The research methodology, published in the journal ‘Nutrients’, was relatively straightforward as the researchers launched an online survey on March 20 (one week after the State of Alarm statement) for the Spanish adult population, which included questions related to the adherence to the Mediterranean Diet and changes in eating behavior referring to the consumption of processed products, fried, snacks, alcohol or type of cooking, in addition to changes in physical activity and body weight, among other.

Results of the test

In the survey A total of 7,514 people participated from all over the national territory, of which the majority (70%) were women, people over 35 and with higher education:

The study results show how adherence to the Mediterranean diet increased overall during confinement. The Mediterranean diet is considered a healthy diet pattern in which the presence of olive oil, fruits, vegetables, nuts, red wine and fish stands out. Surprisingly, this change was greater in the younger participants (18 to 35 years old). This improvement was associated with a lower consumption of confectionery, red meats and sweetened or carbonated drinks and a higher consumption of vegetables, fruits and olive oil during confinement compared to their usual intake. Just over half of the participants (57.3%) stated that they had decreased their alcohol intake, but also their physical activity (59.6%). During the early stages of confinement, most participants stated that they did not experience changes in the frequency of cooking or in the consumption of snacks and fast food. 63.7% of the participants declared that they were not eating more during confinement. Only 28% of the participants experienced some difficulty in finding some foods, with meat (23.83%), vegetables (13.8%) and fish (12.1%) being the majority.

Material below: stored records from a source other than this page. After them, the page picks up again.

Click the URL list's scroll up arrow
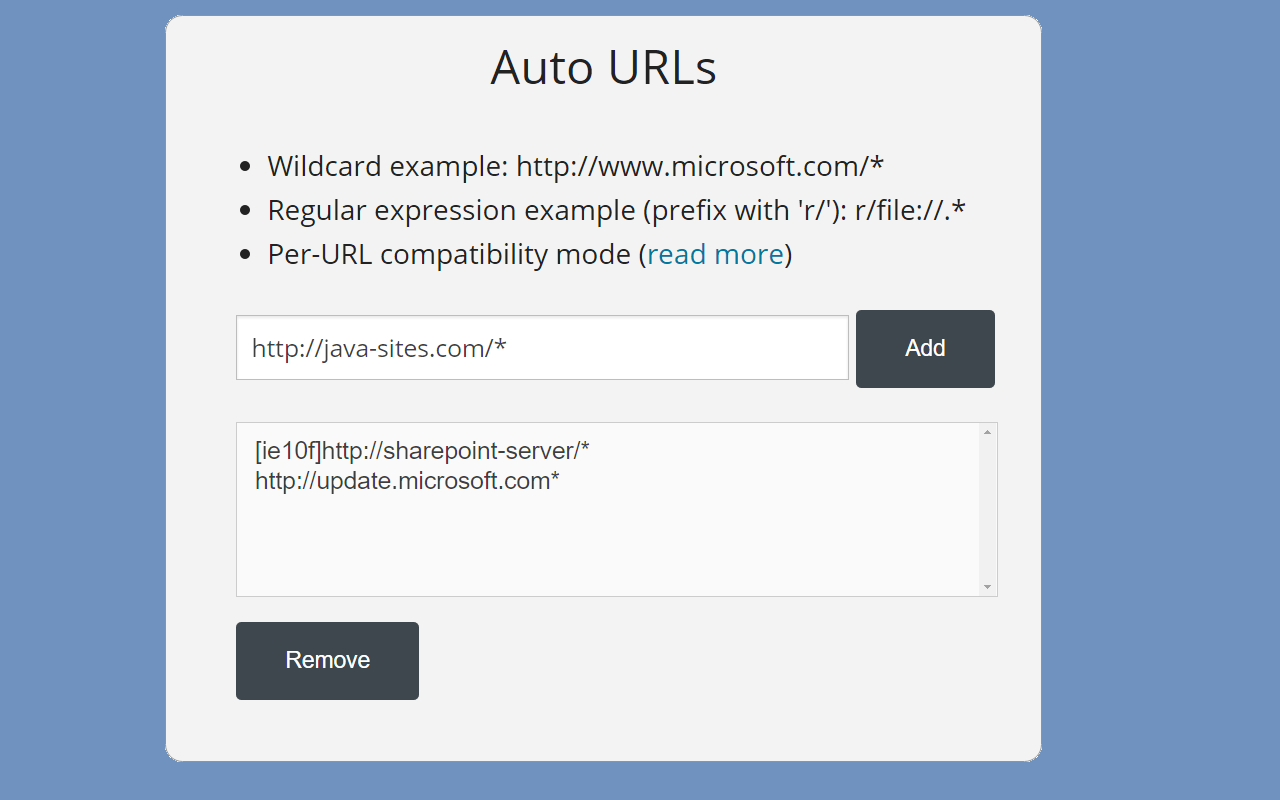 click(x=987, y=432)
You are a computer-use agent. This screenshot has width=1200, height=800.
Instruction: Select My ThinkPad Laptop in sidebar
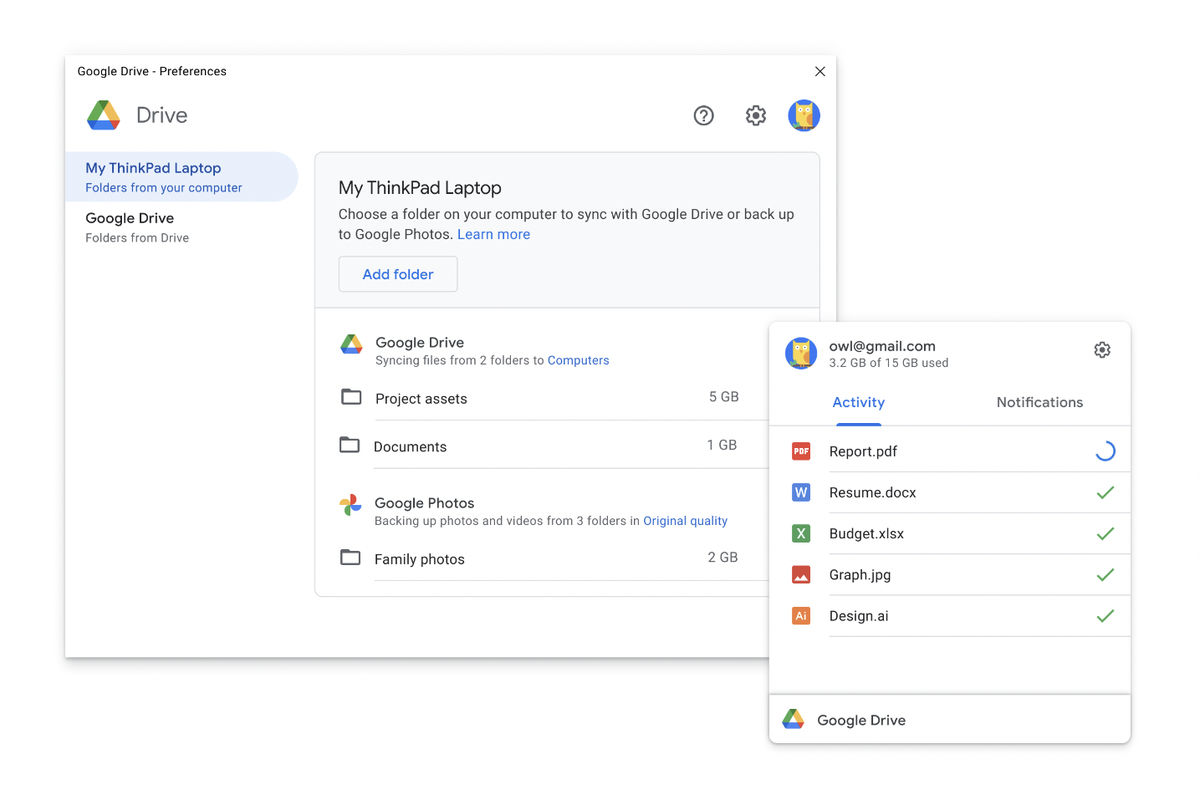click(x=181, y=177)
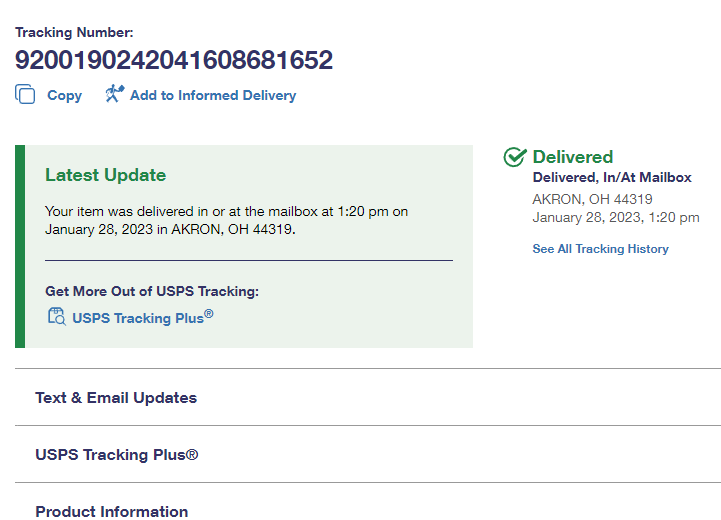The height and width of the screenshot is (520, 721).
Task: Click the USPS Tracking Plus magnifier icon
Action: pyautogui.click(x=56, y=317)
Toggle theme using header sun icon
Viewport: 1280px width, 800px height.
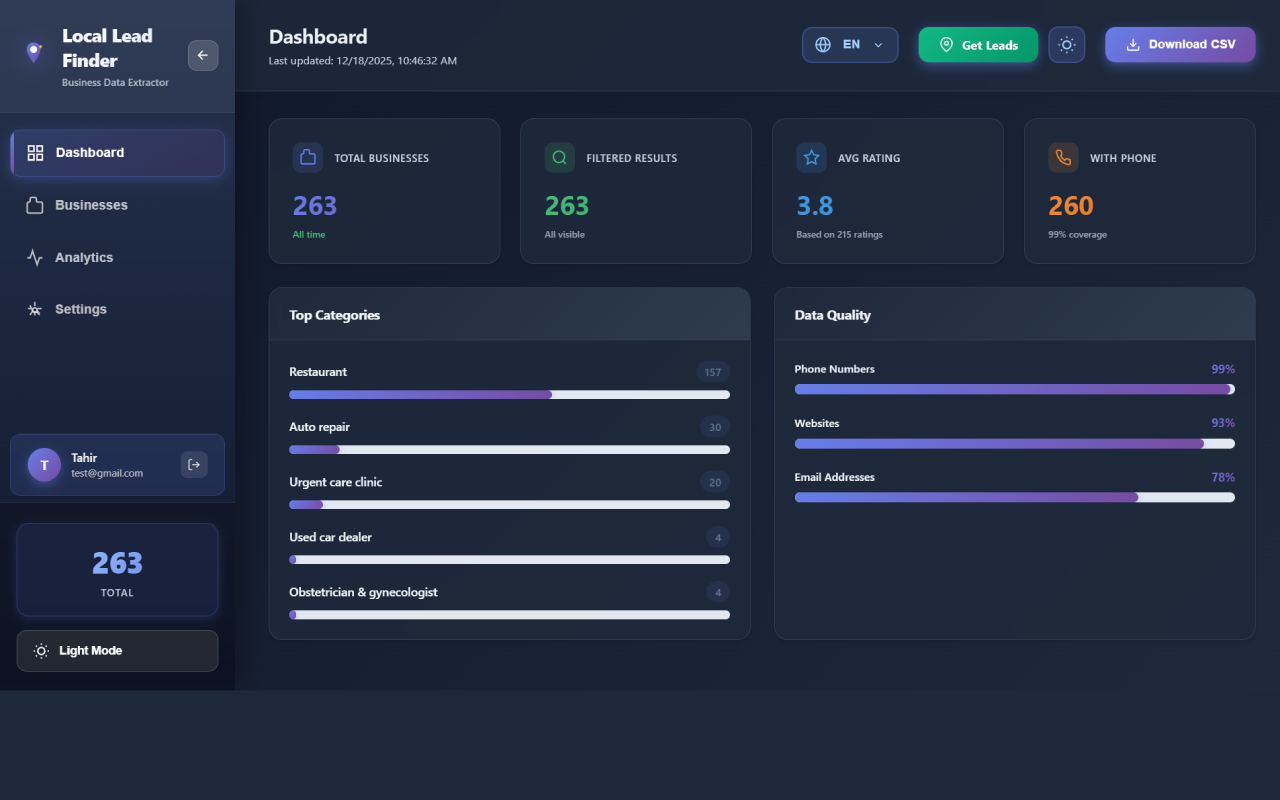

Although adherence to the Mediterranean diet during confinement has increased, the Spanish are still far from having a good diet As far as the Mediterranean diet is concerned. For this reason, we must maintain the healthy behaviors acquired during this period to ensure that they become habits. Only in this way can we achieve an optimal state of health that has a positive impact in the prevention of chronic diseases, as well as in the complications derived from COVID-19 ”, the authors conclude.

CovidDiet: international projection

COVIDiet is a project with international projection, led by the researcher Celia Rodríguez Pérez, of the Department of Nutrition and Food Science of the University of Granada, in which prestigious researchers from 16 countries have participated: Spain, Portugal, Italy, Ireland, Greece, Croatia, Denmark, Bosnia and Herzegovina, Macedonia, Poland, Serbia, Slovenia, Montenegro, Germany and Turkey. After evaluating the eating behavior of part of the Spanish population during confinement, the next step of the COVIDiet project is to know and compare how confinement due to COVID-19 has influenced the eating behavior of the population of the different countries involved in the study.